= ABOUT THIS EXERCISE =
For the entries below, print exactly the lines between the line holding "Click the Run panel title" and the line holding "Open the existennialmemes", inclusive, and nothing else.

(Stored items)
----

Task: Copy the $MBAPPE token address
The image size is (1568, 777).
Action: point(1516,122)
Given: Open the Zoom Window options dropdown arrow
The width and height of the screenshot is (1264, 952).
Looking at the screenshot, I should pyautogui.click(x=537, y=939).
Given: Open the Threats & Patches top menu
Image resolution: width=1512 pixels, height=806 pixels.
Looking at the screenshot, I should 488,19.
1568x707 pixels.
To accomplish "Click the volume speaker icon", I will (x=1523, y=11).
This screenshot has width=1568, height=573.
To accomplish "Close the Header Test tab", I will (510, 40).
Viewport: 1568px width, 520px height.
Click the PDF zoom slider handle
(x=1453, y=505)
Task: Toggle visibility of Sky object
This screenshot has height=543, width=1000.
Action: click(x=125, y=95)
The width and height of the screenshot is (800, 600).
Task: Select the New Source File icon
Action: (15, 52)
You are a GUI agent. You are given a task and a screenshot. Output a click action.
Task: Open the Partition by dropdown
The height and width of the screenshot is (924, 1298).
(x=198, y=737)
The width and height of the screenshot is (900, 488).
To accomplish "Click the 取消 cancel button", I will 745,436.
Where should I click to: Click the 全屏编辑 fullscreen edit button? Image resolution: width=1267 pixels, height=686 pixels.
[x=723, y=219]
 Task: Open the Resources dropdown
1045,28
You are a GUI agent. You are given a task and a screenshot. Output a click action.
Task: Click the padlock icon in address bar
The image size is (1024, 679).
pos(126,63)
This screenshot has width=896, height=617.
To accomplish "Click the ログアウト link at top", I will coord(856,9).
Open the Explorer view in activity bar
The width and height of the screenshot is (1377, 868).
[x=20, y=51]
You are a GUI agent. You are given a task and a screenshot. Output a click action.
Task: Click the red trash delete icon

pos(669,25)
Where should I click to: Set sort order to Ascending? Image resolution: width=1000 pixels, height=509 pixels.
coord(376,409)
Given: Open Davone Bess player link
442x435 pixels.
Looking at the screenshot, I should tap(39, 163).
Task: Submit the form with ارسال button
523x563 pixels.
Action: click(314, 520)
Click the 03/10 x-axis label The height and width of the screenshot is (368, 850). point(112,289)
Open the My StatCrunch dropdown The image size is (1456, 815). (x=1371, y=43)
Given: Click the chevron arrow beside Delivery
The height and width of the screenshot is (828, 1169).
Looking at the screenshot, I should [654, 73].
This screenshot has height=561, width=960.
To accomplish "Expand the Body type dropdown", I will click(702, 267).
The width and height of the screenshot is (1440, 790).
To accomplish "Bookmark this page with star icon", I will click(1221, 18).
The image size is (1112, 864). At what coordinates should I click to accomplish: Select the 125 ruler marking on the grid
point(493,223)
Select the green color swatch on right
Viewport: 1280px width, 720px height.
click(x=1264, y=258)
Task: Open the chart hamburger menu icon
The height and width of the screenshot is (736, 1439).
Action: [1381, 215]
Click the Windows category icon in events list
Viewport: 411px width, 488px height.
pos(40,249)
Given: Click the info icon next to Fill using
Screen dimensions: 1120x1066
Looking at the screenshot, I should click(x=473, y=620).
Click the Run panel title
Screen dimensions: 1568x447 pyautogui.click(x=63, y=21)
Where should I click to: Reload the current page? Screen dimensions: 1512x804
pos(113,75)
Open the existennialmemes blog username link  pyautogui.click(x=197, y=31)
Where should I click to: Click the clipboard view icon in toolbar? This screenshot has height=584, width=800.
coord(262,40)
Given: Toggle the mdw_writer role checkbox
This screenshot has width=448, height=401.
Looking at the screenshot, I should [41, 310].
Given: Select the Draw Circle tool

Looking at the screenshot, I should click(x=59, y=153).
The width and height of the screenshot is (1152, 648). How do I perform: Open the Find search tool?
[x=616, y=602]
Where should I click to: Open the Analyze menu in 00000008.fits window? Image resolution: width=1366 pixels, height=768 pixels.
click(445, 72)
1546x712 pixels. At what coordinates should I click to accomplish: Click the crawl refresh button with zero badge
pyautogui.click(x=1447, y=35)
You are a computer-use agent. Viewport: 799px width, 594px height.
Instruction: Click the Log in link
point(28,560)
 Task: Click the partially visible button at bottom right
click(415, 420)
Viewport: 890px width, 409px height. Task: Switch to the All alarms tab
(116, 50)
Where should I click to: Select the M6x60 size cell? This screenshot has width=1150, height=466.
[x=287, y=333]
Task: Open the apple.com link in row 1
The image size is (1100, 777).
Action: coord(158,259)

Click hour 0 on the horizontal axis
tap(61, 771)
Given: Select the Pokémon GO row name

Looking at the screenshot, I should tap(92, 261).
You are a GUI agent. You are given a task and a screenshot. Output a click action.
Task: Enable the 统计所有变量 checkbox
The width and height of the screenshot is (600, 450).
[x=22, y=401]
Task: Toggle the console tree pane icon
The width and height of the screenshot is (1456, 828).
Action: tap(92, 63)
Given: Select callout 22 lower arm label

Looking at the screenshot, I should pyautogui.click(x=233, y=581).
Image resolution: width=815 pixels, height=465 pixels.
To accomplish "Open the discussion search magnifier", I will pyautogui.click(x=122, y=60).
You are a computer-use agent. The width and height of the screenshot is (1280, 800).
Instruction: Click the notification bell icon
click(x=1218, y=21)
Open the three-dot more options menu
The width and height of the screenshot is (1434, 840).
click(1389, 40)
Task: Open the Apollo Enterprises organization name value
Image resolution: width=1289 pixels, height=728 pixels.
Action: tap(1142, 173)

----

= YOUR SOLUTION =
Click the Run panel title
Screen dimensions: 1568x447 pyautogui.click(x=63, y=21)
Where should I click to: Reload the current page? Screen dimensions: 1512x804
pos(113,75)
Open the existennialmemes blog username link  pyautogui.click(x=197, y=31)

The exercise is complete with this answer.